You almost don’t know which is worse: that one person might really want you dead because of whatever bullshit floated through your head at 2 p.m. on a Tuesday afternoon; or that it seemed totally acceptable to more than one person to threaten, even without any real intention of following through, to end your life for said bullshit. But then the fourth one arrives and, you know, you got a flat tire or the rain messed up your hair or you ate something that made you fart loud enough to disturb your cat and you prioritize it away, like, “God, another one of these?” and it becomes like that spiderweb in the guest room you’re always meaning to get rid of, because who has headspace for some weird shitwad halfway across the country who is probably spanking his pygmy marmoset thinking that his fuckery affects your day in the slightest.

But that fifth one takes you back to the fear you felt at the first one: maybe it mentions a family member, or it’s addressed to one. It’s slightly more unhinged than the drive-bys you’ve already come to think of as the gloppy results of a mental two-pump chump; or it’s slightly more specific; or maybe it’s just slightly more realistic—I mean, it’s probably really hard to rape someone to death with something the size of a baby carrot, after all, but knives and guns and blunt objects are pretty effective no matter how poorly be-penised their wielders, and the threatener suggests he has a realistic idea of where to find you with said weapon(s).

So you’re scared again, for a couple of hours or a couple of days, and nothing happens until the seventh and the eighth and the ninth and the tenth and the 11th roll in—11 other humans not just wishing for your death but promising (however ineptly, however impossibly) to cause it. You shrug them off but they’re little weights on your consciousness, little reminders that hell is really other people and those people would rather openly wish to cause your death than, like, go to Panera and eat a brownie. (Have you had one of their brownies? There’s no way it doesn’t improve a person’s psyche more than threatening to rape and kill a stranger on the internet.)

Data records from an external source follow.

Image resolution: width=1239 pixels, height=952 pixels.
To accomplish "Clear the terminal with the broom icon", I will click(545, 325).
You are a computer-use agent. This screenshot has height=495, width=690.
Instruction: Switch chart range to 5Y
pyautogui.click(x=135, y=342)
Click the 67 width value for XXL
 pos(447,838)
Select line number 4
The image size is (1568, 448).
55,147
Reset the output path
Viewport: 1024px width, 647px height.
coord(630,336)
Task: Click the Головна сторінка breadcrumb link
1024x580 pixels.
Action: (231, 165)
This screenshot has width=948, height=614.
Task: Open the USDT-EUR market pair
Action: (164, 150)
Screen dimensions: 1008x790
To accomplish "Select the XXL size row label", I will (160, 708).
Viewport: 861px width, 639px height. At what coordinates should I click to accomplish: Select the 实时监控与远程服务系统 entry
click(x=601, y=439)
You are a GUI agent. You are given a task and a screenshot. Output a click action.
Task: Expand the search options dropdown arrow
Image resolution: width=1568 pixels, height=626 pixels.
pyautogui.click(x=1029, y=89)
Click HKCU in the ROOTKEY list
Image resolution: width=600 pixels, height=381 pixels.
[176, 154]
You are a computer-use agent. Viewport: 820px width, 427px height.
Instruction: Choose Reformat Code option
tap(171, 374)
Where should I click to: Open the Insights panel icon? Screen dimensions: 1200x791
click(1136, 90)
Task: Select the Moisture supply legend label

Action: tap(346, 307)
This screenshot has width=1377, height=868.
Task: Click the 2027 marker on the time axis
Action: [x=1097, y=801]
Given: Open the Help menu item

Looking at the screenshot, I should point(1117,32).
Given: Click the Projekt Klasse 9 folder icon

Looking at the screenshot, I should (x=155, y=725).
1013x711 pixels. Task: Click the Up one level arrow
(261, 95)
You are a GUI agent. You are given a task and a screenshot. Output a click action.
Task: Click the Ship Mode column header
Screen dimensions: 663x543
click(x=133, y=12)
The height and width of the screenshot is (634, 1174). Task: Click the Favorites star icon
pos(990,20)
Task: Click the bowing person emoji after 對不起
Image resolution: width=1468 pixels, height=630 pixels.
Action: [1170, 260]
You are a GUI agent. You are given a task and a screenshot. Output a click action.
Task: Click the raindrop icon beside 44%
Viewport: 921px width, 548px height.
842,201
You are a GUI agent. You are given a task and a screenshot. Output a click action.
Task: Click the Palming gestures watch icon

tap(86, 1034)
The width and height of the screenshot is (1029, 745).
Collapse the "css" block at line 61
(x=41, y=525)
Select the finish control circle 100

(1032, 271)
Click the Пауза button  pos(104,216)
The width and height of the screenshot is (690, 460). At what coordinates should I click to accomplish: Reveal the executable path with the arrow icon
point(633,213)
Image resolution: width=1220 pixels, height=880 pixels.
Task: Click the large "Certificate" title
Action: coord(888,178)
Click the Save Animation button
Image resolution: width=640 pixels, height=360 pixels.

But the 12th, well, that’s the one that changes your life; it’s the picture of your home or your office, it’s the one with white powder in the envelope, it’s the one that mentions the hair color of your teenage daughter, or with screencaps of your teenage son’s Snapchats. It comes from a person who is really committed to fucking with you, the kind of crazy person you imagined was behind the first threat you ever received, it’s the one that makes the jaw of the cop who responds to your freaked-out call tighten as he tried to keep his poker face but you can tell he’s worried. It’s the one that makes you take an unscheduled vacation, or break your lease, or drop out of your political race or stop writing on the internet for a while; it’s the one that makes you question whether you should’ve been so sanguine about numbers one through 11, because maybe they’re more realistic than they sounded at the time.

They’re the kind of threats that upend the basis of our democracy and our society, by silencing and scaring away and driving out everyone but  the people who would never be silent or scared, no matter how realistic the risk—and, goodness knows, having rational actors who think through risk and reward is reasonably important in government—and by driving out the people more likely to receive the more serious threats. They’re the kind of threats that true public servants, even those who benefit, ought to condemn and discourage, not dismiss and ignore.

Or else, you’re essentially guaranteeing that there will be more. And, with 2018 coming, there probably will be.